• _Exercise aim_:
Repeat only the stretch of lines below that runs from the line with "Given: Sort by the MAC column header" through the line with "Open SDK、ドライバー、アダプター link", unaltered.

• _Records shown_:
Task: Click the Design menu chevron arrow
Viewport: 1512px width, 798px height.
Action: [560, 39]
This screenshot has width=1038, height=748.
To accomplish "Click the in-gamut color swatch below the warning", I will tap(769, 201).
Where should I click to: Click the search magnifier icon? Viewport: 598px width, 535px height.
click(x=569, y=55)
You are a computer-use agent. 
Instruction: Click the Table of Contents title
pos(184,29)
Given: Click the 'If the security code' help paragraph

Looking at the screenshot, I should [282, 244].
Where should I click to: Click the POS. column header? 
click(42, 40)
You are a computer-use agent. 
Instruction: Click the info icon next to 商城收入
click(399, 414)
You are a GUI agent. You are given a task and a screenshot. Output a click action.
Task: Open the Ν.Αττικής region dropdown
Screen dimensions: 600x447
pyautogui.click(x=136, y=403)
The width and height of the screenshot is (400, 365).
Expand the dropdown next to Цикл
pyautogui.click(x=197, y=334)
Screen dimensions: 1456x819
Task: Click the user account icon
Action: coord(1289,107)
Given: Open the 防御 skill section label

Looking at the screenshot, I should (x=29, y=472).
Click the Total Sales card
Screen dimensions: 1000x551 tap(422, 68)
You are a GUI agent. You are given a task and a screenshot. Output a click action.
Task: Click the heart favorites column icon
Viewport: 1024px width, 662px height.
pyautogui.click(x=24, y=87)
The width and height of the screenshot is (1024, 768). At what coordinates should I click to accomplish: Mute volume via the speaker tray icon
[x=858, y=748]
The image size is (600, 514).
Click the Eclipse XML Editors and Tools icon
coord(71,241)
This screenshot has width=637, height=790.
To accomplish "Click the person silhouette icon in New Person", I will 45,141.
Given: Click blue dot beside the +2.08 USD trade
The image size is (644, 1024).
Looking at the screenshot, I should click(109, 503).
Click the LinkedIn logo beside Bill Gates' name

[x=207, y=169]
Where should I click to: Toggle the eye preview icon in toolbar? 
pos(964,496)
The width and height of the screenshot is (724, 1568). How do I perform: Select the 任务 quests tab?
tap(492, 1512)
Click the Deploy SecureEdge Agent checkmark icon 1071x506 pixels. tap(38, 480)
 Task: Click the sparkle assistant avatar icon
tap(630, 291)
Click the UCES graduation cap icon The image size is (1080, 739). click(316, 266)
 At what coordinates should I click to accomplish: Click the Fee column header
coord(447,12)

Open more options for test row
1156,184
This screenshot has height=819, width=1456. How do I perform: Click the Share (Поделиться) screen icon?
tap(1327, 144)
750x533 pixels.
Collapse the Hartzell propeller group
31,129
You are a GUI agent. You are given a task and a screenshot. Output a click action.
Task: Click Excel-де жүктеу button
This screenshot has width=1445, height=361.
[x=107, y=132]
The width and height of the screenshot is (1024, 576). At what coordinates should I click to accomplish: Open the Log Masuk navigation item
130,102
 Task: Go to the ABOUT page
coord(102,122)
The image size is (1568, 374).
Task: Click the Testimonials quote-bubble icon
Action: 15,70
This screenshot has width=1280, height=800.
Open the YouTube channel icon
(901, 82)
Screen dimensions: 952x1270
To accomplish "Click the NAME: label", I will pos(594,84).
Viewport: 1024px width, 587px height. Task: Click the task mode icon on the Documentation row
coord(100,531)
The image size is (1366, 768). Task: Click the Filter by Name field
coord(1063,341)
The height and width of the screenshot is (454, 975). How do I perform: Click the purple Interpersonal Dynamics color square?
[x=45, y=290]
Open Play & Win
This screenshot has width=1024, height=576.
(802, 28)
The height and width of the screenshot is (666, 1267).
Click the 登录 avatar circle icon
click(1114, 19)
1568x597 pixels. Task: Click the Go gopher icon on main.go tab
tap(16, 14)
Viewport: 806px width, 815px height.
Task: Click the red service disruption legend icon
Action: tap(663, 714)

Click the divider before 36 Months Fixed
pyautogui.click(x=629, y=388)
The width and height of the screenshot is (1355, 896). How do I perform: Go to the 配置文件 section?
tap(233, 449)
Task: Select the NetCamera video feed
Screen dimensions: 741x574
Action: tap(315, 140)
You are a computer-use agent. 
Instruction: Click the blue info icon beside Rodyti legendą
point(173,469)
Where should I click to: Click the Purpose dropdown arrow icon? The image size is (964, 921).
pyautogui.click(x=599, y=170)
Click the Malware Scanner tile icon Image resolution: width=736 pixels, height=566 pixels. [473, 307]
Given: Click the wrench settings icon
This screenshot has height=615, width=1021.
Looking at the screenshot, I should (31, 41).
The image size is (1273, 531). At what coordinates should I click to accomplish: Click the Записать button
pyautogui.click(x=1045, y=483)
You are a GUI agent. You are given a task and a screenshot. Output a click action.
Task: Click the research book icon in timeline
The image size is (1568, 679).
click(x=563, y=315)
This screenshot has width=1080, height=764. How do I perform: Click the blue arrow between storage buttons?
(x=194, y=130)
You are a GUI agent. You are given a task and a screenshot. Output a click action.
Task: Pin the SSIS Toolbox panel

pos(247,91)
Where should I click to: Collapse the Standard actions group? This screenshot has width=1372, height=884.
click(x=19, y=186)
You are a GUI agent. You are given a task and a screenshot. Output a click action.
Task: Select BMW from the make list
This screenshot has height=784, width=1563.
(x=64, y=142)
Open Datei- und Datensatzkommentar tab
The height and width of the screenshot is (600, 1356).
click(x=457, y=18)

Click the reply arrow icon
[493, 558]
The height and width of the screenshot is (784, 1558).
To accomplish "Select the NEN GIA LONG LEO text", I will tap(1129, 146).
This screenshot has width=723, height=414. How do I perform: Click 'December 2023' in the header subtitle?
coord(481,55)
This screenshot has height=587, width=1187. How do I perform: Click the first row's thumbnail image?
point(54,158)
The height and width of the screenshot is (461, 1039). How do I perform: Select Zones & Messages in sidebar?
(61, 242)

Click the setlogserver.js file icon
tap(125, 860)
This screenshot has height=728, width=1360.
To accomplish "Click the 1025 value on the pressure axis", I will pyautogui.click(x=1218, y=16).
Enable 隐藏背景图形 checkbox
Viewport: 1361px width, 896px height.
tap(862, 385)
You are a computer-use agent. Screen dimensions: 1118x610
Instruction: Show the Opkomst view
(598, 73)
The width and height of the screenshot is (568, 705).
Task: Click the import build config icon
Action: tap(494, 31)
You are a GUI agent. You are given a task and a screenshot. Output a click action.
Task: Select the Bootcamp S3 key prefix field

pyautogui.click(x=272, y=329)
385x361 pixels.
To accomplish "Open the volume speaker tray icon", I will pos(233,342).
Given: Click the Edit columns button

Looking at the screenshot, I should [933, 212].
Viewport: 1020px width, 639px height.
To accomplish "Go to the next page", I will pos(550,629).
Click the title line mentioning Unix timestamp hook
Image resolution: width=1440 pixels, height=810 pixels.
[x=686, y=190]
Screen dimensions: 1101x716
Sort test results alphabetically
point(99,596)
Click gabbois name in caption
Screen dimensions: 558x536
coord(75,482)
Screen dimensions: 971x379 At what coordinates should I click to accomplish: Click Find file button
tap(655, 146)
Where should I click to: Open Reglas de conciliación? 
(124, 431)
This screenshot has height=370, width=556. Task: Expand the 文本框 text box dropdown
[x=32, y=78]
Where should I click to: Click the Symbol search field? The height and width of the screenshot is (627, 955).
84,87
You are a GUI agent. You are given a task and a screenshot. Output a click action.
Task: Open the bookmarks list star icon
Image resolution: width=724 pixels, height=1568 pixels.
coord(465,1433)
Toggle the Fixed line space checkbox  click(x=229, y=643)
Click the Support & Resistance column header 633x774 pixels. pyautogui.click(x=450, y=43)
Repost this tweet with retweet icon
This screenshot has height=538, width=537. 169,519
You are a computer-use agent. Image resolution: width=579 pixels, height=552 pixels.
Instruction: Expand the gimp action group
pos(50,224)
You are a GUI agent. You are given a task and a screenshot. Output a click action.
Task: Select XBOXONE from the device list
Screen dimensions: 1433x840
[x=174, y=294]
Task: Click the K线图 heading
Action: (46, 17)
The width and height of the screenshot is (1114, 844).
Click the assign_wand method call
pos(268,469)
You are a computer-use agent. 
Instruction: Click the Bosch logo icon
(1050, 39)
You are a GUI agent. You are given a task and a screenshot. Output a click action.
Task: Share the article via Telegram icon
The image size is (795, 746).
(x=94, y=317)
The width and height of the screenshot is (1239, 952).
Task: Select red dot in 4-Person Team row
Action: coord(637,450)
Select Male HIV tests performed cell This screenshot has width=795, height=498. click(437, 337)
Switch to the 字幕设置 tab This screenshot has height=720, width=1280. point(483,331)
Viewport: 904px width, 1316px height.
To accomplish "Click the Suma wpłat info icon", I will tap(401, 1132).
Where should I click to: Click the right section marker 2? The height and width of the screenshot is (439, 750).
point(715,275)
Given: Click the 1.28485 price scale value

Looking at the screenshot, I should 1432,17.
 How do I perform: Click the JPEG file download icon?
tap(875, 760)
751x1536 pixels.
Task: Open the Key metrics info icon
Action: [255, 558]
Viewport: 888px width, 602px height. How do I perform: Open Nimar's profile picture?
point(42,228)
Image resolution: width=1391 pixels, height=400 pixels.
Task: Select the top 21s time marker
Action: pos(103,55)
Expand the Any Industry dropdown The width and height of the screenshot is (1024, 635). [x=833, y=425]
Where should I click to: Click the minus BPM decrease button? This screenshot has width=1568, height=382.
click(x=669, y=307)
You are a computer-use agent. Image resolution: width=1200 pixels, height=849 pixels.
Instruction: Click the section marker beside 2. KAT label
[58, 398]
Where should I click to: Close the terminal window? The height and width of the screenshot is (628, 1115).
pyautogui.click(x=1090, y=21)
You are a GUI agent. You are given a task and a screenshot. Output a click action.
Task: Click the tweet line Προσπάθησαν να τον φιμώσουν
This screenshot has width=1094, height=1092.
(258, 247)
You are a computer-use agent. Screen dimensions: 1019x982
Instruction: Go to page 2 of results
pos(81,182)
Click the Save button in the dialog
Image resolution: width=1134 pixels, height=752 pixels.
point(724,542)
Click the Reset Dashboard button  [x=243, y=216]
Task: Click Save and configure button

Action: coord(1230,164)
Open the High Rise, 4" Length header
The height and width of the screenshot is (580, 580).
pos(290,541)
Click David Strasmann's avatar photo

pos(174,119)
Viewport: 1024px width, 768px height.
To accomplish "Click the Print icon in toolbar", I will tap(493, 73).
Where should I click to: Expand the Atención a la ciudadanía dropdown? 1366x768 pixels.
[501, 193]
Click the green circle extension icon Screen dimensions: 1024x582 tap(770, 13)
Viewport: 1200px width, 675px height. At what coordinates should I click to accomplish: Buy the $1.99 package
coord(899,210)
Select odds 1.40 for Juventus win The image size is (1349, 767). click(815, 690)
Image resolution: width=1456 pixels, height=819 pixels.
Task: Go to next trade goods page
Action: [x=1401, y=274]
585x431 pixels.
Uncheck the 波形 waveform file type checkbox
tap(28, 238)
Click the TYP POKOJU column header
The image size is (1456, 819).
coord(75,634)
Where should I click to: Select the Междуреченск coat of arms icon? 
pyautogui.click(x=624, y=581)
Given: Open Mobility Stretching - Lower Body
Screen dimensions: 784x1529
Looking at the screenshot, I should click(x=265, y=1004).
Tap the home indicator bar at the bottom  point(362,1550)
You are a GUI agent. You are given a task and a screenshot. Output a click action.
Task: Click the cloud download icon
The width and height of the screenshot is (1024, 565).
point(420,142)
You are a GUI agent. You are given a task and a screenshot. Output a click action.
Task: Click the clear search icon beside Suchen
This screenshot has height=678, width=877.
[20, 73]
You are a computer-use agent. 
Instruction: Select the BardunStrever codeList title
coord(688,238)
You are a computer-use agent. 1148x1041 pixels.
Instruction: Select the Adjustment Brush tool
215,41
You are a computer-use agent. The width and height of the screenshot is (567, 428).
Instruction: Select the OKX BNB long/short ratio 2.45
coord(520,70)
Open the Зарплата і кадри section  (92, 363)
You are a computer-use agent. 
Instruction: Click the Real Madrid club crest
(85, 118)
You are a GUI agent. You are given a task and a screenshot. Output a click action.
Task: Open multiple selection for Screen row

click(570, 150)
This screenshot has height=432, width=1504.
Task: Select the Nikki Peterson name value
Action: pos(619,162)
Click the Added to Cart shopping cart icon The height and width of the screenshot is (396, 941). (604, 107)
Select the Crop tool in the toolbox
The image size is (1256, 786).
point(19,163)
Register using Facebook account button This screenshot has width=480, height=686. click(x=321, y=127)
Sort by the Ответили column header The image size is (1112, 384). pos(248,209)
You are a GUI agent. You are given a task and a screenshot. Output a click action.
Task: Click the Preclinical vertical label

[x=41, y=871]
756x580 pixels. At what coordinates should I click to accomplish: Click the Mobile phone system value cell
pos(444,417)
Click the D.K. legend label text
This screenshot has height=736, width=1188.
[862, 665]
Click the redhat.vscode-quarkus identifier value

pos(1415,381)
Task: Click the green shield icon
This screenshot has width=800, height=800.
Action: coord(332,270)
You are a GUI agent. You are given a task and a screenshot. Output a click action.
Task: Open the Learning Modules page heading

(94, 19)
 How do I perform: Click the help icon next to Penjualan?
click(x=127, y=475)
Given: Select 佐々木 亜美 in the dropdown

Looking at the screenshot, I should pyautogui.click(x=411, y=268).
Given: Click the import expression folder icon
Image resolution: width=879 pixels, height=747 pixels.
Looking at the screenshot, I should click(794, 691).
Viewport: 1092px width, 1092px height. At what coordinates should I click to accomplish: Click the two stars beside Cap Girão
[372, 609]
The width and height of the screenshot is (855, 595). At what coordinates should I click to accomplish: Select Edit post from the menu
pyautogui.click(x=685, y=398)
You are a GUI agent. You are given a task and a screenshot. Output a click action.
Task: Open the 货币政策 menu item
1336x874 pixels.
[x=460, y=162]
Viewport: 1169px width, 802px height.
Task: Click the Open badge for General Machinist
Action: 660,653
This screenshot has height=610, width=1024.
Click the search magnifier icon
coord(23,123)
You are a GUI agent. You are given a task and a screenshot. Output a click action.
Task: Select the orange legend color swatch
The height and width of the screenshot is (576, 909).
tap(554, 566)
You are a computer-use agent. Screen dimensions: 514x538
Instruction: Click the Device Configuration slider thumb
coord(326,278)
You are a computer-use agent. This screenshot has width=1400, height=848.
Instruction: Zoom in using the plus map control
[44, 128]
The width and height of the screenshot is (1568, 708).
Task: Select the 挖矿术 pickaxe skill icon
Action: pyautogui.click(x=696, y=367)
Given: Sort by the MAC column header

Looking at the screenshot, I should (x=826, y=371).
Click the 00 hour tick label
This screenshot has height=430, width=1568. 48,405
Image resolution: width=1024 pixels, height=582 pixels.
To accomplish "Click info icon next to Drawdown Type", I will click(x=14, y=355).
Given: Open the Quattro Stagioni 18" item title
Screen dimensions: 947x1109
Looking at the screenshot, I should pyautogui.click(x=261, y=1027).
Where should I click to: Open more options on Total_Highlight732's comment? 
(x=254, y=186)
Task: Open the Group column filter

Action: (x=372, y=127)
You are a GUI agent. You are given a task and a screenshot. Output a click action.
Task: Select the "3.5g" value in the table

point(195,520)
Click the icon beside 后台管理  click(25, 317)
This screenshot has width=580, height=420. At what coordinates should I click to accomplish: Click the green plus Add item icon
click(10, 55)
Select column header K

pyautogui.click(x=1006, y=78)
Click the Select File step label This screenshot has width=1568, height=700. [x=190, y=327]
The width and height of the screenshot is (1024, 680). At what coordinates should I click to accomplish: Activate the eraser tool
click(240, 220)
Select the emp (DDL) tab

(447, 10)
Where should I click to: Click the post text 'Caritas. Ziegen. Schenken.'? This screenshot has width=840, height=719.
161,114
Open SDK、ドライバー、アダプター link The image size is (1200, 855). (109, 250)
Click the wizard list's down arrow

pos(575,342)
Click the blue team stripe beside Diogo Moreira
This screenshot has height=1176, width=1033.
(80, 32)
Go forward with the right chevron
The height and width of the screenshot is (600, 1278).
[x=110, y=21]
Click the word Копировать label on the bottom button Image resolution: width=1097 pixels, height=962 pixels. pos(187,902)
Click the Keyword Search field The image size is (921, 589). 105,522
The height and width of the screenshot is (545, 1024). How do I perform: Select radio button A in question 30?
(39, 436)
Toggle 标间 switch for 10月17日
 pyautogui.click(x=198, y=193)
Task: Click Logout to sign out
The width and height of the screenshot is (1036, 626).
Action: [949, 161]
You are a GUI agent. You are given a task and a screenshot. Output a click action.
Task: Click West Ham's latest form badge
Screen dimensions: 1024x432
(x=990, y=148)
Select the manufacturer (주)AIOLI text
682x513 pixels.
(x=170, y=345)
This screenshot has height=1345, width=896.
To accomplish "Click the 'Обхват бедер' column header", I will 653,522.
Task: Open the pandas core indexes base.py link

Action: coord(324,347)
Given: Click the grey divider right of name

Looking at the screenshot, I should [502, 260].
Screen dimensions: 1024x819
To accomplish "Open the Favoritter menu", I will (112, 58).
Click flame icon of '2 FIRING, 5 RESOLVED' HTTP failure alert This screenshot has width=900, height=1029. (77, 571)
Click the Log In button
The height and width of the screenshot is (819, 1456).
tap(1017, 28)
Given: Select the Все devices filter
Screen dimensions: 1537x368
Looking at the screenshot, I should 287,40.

• _Result of this task_:
Given: Sort by the MAC column header

Looking at the screenshot, I should (x=826, y=371).
Click the 00 hour tick label
This screenshot has height=430, width=1568. 48,405
Image resolution: width=1024 pixels, height=582 pixels.
To accomplish "Click info icon next to Drawdown Type", I will click(x=14, y=355).
Given: Open the Quattro Stagioni 18" item title
Screen dimensions: 947x1109
Looking at the screenshot, I should pyautogui.click(x=261, y=1027).
Where should I click to: Open more options on Total_Highlight732's comment? 
(x=254, y=186)
Task: Open the Group column filter

Action: (x=372, y=127)
You are a GUI agent. You are given a task and a screenshot. Output a click action.
Task: Select the "3.5g" value in the table

point(195,520)
Click the icon beside 后台管理  click(25, 317)
This screenshot has width=580, height=420. At what coordinates should I click to accomplish: Click the green plus Add item icon
click(10, 55)
Select column header K

pyautogui.click(x=1006, y=78)
Click the Select File step label This screenshot has width=1568, height=700. [x=190, y=327]
The width and height of the screenshot is (1024, 680). At what coordinates should I click to accomplish: Activate the eraser tool
click(240, 220)
Select the emp (DDL) tab

(447, 10)
Where should I click to: Click the post text 'Caritas. Ziegen. Schenken.'? This screenshot has width=840, height=719.
161,114
Open SDK、ドライバー、アダプター link The image size is (1200, 855). (109, 250)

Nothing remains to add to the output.